Mereka pun akhirnya diam dan terus melanjutkan perjalanan mereka ke rumah Bobby. Tanpa berbicara sepatah kata pun. Di tengah perjalanan Sam sesekali melihat ke arah Dean. Perasaan Sam tidak enak dengan Dean. Dean terlihat sedikit pucat.
"Dean, kau baik-baik saja ?" tanya Sam.
"Yeah, kenapa?"
"Kamu sedikit pucat Dean. Benar kamu baik-baik saja?" Sam cemas.
Dean mengangguk. Sam pun percaya, tapi tidak sepenuhnya. Impala pun berjalan terus dengan kecepatan sedang. Beberapa menit kemudian Dean menghentikan mobilnya untuk mengisi bensin. Saat Dean membuka pintu mobil dan keluar dari mobil, tiba-tiba saja...
BBRRUUKK...
"Dean!" jerit Sam.
Dean terjatuh dan keningnya terbentur oleh pintu mobil Impalanya. Keningnya pun berdarah.

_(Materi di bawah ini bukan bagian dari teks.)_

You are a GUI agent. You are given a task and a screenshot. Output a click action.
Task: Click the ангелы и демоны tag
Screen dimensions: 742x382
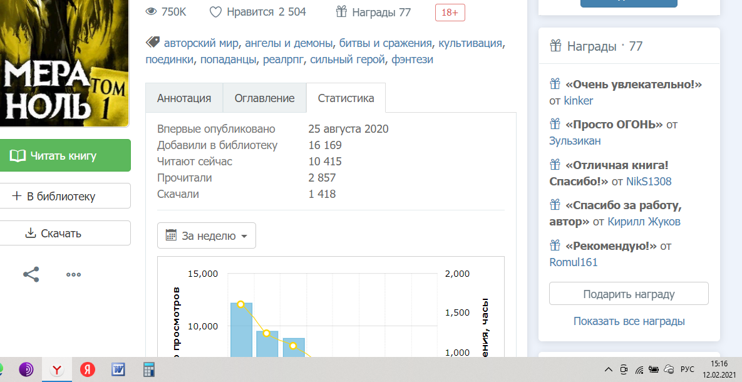pos(289,43)
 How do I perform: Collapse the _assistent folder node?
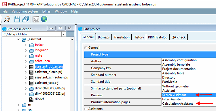(x=18, y=39)
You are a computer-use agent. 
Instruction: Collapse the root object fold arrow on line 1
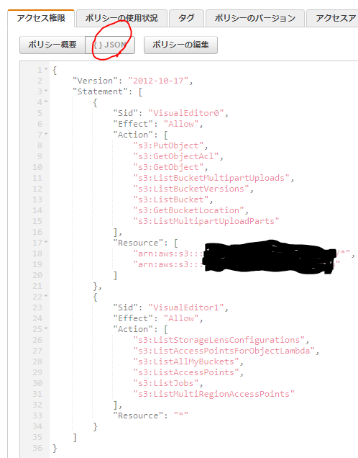(46, 70)
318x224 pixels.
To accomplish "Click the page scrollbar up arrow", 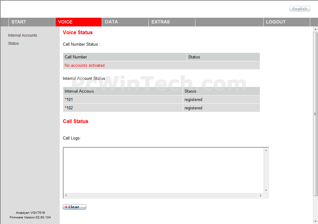I will (x=315, y=29).
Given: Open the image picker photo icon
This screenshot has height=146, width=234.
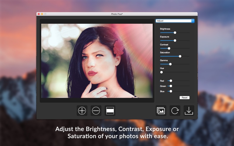Looking at the screenshot, I should point(161,111).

"Dean ... Bangun... Bangun... Dean..." disentuhnya kening Dean yang berdarah.
Apa? Kening Dean sangat panas. Dengan segera Sam menggotong Dean masuk ke dalam mobil. Sekarang Dean benar-benar pucat.
Sam pun segera menyetir dan cepat-cepat menuju ke rumah Bobby. Sam sangat khawatir dengan Dean. Apa ini ada kaitannya dengan Demon ?
11.45
Di rumah Bobby
Tok... Tok... Tok... Tok...
Kreeekk...
"Sam... Dean... Apa? Apa yang terjadi pada Dean?" tanya Bobby terkejut
.
"Bobby, bantu aku menggotong Dean masuk, ceritanya panjang."
Bobby pun membantu Sam, dibaringkannya Dean pada tempat tidur. Sam pun menceritakan apa yang terjadi. Bobby pun memegang kening Dean. Sangat panas. Bobby langsung mengompres Dean.
******
“Dean, bagaimana perasaanmu?” tanya Bobby.
“Entahlah, Bobby. Aku hanya merasa...“ belum selesai Dean menjawab, Dean melonjak duduk dan batuk darah. Dean pun merintih. Dean meronta, sangat kesakitan di bagian perut dan dada.
“Dean !“ jerit Sam dan Bobby.
Sam dan Bobby membantu Dean untuk berbaring kembali.
“Dean ... Bertahanlah Dean,” isak tangis Sam. Dean masih merintih. Batuknya pun belum berhenti.
“Bobby, apa yang harus kita lakukan?”tanya Sam.
Bobby hanya terdiam dan pergi ke belakang.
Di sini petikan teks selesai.